Statistical Analysis Plan:
The statistical analysis will be completed by Dr. Andrew W. Stacey. The analysis will be
completed using the R Statistical Environment software. The following analyses will be
completed:
- Demographic data will be listed as descriptive data only, there is no concern for
difference between groups in this cross-over design, and therefore no comparison between
groups is necessary.
- Design: The comparison of ocular prosthesis motility is designed as a non-inferiority
study. Therefore, the null hypothesis is taken to be that the new Click2Print ocular
prosthesis is inferior to the standard analogue prosthesis. If the null hypothesis is
rejected, the trial demonstrates non-inferiority of the Click2Print ocular prosthesis
device (Device 1) compared to the analogue ocular prosthesis.
- Ocular Motility: Ocular motility measurements will be calculated in four directions of
gaze in each eye (upgaze, downgaze, adduction and abduction). For each direction of
excursion, a ratio will be calculated as follows: excursion of the analogue ocular
prosthesis divided by excursion of the Click2Print ocular prosthesis. When the ratio
equal "1", the two measurements are equal. A number greater than 1 indicates better
excursion in the analogue ocular prosthesis. A number less than 1 indicates better
excursion in the Click2Print ocular prosthesis.
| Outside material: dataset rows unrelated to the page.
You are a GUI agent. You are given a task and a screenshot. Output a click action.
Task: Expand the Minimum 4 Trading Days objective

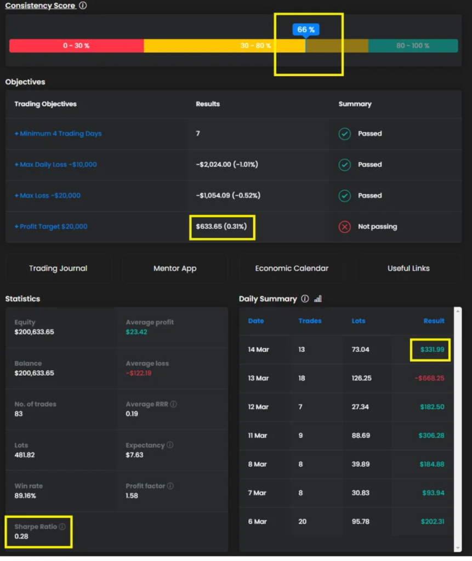point(58,134)
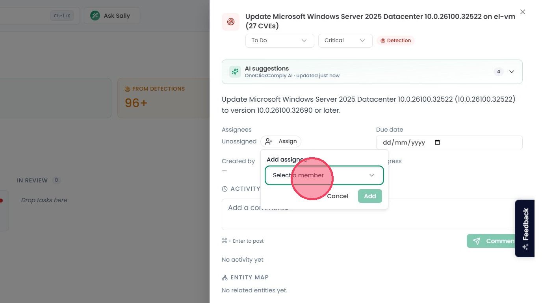
Task: Click the Add assignee confirm button
Action: coord(370,196)

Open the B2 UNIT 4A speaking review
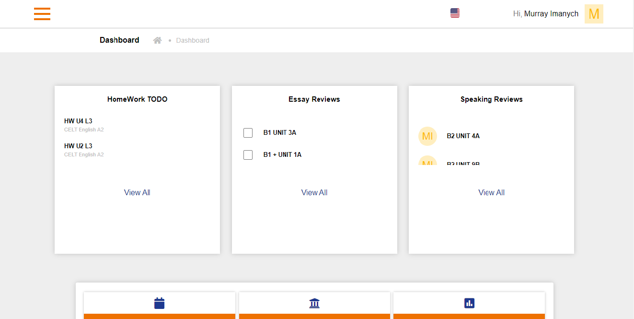click(x=463, y=136)
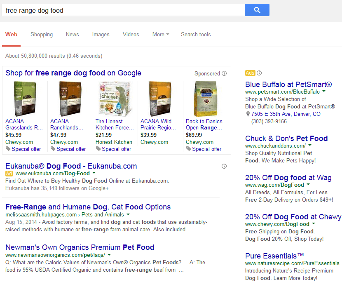Open the Free-Range and Humane Dog, Cat Food link
The image size is (342, 282).
(88, 207)
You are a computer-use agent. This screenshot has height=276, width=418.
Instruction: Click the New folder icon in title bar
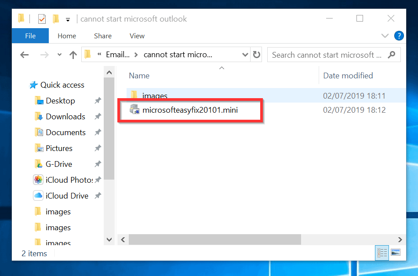click(x=56, y=19)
A 95% confidence interval will be
calculated around this ratio using data from all subjects in the trial. The confidence
interval will be compared to the non-inferiority margin.
- Non-inferiority margin for excursion: There is little published research or a priori
data for comparison of different ocular prosthesis options. Pilot data from this study
demonstrated mean excursions of the analogue implant to be: adduction: 1.6mm, abduction:
1.5mm, upgaze: 4.0mm, downgaze: 2.1mm. It was determined that a difference of greater
than 25% motility would be necessary to see a clinically appreciable decrease between
the Click2Print ocular prosthesis and the analogue ocular prosthesis. The
non-inferiority margin for excursion was set at 25% of the excursion of the analogue
implant. If the upper limit of the 95% confidence interval of the ratio of excursions is
less than 1.25, the null hypothesis will be rejected and the Click2Print ocular
prosthesis prothesis will be demonstrated to be non-inferior.
- A Total Motility Score (TMS)will be calculated by adding all four directions of gaze
together. This will be compared in similar fashion with a 95% confidence interval as
described above and with a similar non-inferiority margin.
- Cosmesis Assessment: Data from the cosmesis assessment represent ordinal data. Due to
the subjective nature of these data, the results will be analysed with standard
statistical tests of superiority. These data will be analysed using non-parametric
tests, specifically Mann-Whitney. Data subject subjective responses will be compared
between groups.
- Each ocular prosthesis will undergo volumetric analysis as described previously. The
volume will be calculated for the analogue ocular prosthesis and the Click2Print ocular
prosthesis at the beginning and end of the trial period. The before and after volume
data will be compared to determine if any change in volume occurred while the device was
being worn by the data subject. These continuous data will be compared with Student
T-tests.
- Each ocular prosthesis will undergo a colorimetric analysis after the trial period. A
photograph will be taken, as previously described, at the beginning and end of each
trial period. The "before" and "after" photos will be graded by two separate,
independent graders. The graders will be asked to compare the colour of the "before"
photo to the colour of the "after" photo. The graders will be given two options for each
data subject and each ocular prosthesis type: "equal" or "not equal". Interrater
reliability will be calculated to verify reliability. The rate of "equal" and "not
equal" results for both prostheses will be compared using Fisher-exact tests.
- General Ocular Prosthesis Questionnaire: This is a 5-point Likert-type scale. The
analysis will be similar to the cosmesis assessment with direct comparison of groups
using non-parametric statistical tests (Mann-Whitney).
- Data subject Diary: Data from the data subject diary will be qualitative, these data
will be analysed only with prose and descriptive statistics.